Use tool_typed_with_description() and similar variants instead

Add a description to a tool (Note: Limited support).

Important: Due to the immutable design of tool handlers, this method cannot retroactively add descriptions to already-registered tools.

Recommended: Use the *_with_description variants instead:

• .tool_typed_with_description()
• .tool_typed_sync_with_description()
• .tool_typed_with_output_and_description()

This method is provided for API completeness but will log warnings when used, encouraging migration to the preferred approaches.

Preferred Examples

use pmcp::ServerBuilder;
use schemars::JsonSchema;
use serde::{Deserialize, Serialize};

#[derive(Debug, Deserialize, Serialize, JsonSchema)]
struct MathArgs { a: f64, b: f64 }

// Preferred: Use the direct description variants
let server = ServerBuilder::new()
    .name("example")
    .tool_typed_with_description(
        "add",
        "Adds two numbers together",
        |args: MathArgs, _| {
            Box::pin(async move {
                Ok(serde_json::json!({ "result": args.a + args.b }))
            })
        }
    )
    .build();

pub fn with_http_middleware( self, middleware: Arc<ServerHttpMiddlewareChain>, ) -> Self

Available on crate feature streamable-http only.

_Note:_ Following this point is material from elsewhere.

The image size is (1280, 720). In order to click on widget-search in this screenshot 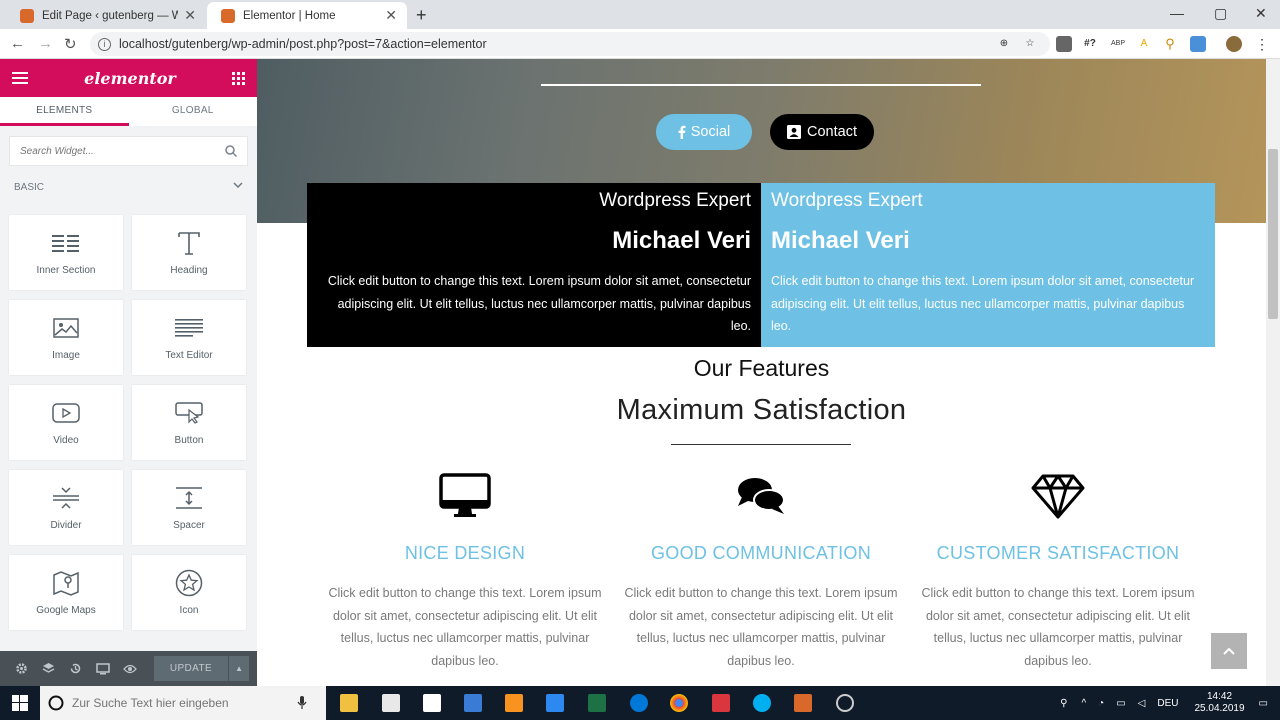, I will do `click(128, 151)`.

Configure HTTP middleware chain for StreamableHttpServer.

This is a convenience method that stores the HTTP middleware chain so it can be retrieved later when creating a StreamableHttpServer.

Arguments

• middleware - The HTTP middleware chain

Examples

use pmcp::Server;
use pmcp::server::http_middleware::{ServerHttpLoggingMiddleware, ServerHttpMiddlewareChain};
use std::sync::Arc;

let mut http_chain = ServerHttpMiddlewareChain::new();
http_chain.add(Arc::new(ServerHttpLoggingMiddleware::new()));

let server = Server::builder()
    .name("my-server")
    .version("1.0.0")
    .with_http_middleware(Arc::new(http_chain))
    .build()?;

// Later when creating StreamableHttpServer:
// let config = StreamableHttpServerConfig {
//     http_middleware: server.http_middleware(),
//     ..Default::default()
// };

pub fn with_host_layer(self, host: HostType) -> Self

Available on crate feature mcp-apps only.

Add a host layer for MCP Apps metadata enrichment.

Host layers enrich tool _meta at build time with host-specific keys. For example, HostType::ChatGpt adds openai/outputTemplate and openai/widgetAccessible derived from the standard ui.resourceUri.

This is opt-in — standard MCP Apps hosts (Claude Desktop, etc.) work without any host layer. Duplicates are ignored.

pub fn build(self) -> Result<Server>

Build the server.

Constructs the final Server instance from the configured builder. This validates that required fields (name and version) are set.

Errors

Returns an error if:

• The server name is not set
• The server version is not set

Trait Implementations

impl Debug for ServerBuilder

fn fmt(&self, f: &mut Formatter<'_>) -> Result

Formats the value using the given formatter.

impl Default for ServerBuilder

fn default() -> Self

Returns the “default value” for a type.